• REQUIRED WORK: Could you copy, exactly as written, every line from the first line of the records through the one containing "Task: Expand the 'Use third-party app' folder"?

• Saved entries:

• • • •

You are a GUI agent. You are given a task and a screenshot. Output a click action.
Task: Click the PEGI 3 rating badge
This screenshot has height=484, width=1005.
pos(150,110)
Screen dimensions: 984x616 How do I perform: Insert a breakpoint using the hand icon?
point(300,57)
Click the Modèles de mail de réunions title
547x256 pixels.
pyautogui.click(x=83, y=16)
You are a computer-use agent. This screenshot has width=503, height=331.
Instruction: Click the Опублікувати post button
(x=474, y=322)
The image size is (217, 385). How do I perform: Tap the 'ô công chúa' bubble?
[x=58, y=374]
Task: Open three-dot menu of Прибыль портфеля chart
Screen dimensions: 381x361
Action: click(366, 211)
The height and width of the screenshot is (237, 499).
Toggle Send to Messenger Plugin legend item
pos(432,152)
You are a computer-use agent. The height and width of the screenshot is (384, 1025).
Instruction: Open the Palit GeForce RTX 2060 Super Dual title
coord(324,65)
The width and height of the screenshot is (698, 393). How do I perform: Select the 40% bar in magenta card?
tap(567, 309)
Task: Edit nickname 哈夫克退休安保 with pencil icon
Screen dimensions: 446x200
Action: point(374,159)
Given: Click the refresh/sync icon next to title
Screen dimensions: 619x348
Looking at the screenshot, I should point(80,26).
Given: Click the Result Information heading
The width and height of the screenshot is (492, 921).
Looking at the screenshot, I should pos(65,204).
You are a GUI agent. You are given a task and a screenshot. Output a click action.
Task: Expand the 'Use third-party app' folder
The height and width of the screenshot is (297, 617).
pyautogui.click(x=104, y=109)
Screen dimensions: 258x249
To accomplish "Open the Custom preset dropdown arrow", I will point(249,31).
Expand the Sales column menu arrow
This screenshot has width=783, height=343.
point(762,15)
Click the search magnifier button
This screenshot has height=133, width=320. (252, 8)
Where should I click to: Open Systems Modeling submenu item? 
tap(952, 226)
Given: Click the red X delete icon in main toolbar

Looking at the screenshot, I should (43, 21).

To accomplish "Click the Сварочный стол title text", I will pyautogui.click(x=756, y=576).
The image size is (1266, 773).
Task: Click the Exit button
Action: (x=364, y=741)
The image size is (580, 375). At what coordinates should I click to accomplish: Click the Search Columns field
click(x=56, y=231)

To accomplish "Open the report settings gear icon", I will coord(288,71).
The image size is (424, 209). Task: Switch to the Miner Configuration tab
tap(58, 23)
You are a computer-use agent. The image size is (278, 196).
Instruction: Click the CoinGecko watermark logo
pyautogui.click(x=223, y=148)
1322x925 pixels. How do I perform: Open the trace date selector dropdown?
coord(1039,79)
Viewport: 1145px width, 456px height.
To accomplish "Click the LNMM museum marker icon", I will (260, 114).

• • • •

• TASK RESULT:
You are a GUI agent. You are given a task and a screenshot. Output a click action.
Task: Click the PEGI 3 rating badge
This screenshot has height=484, width=1005.
pos(150,110)
Screen dimensions: 984x616 How do I perform: Insert a breakpoint using the hand icon?
point(300,57)
Click the Modèles de mail de réunions title
547x256 pixels.
pyautogui.click(x=83, y=16)
You are a computer-use agent. This screenshot has width=503, height=331.
Instruction: Click the Опублікувати post button
(x=474, y=322)
The image size is (217, 385). How do I perform: Tap the 'ô công chúa' bubble?
[x=58, y=374]
Task: Open three-dot menu of Прибыль портфеля chart
Screen dimensions: 381x361
Action: click(366, 211)
The height and width of the screenshot is (237, 499).
Toggle Send to Messenger Plugin legend item
pos(432,152)
You are a computer-use agent. The height and width of the screenshot is (384, 1025).
Instruction: Open the Palit GeForce RTX 2060 Super Dual title
coord(324,65)
The width and height of the screenshot is (698, 393). How do I perform: Select the 40% bar in magenta card?
tap(567, 309)
Task: Edit nickname 哈夫克退休安保 with pencil icon
Screen dimensions: 446x200
Action: point(374,159)
Given: Click the refresh/sync icon next to title
Screen dimensions: 619x348
Looking at the screenshot, I should point(80,26).
Given: Click the Result Information heading
The width and height of the screenshot is (492, 921).
Looking at the screenshot, I should pos(65,204).
You are a GUI agent. You are given a task and a screenshot. Output a click action.
Task: Expand the 'Use third-party app' folder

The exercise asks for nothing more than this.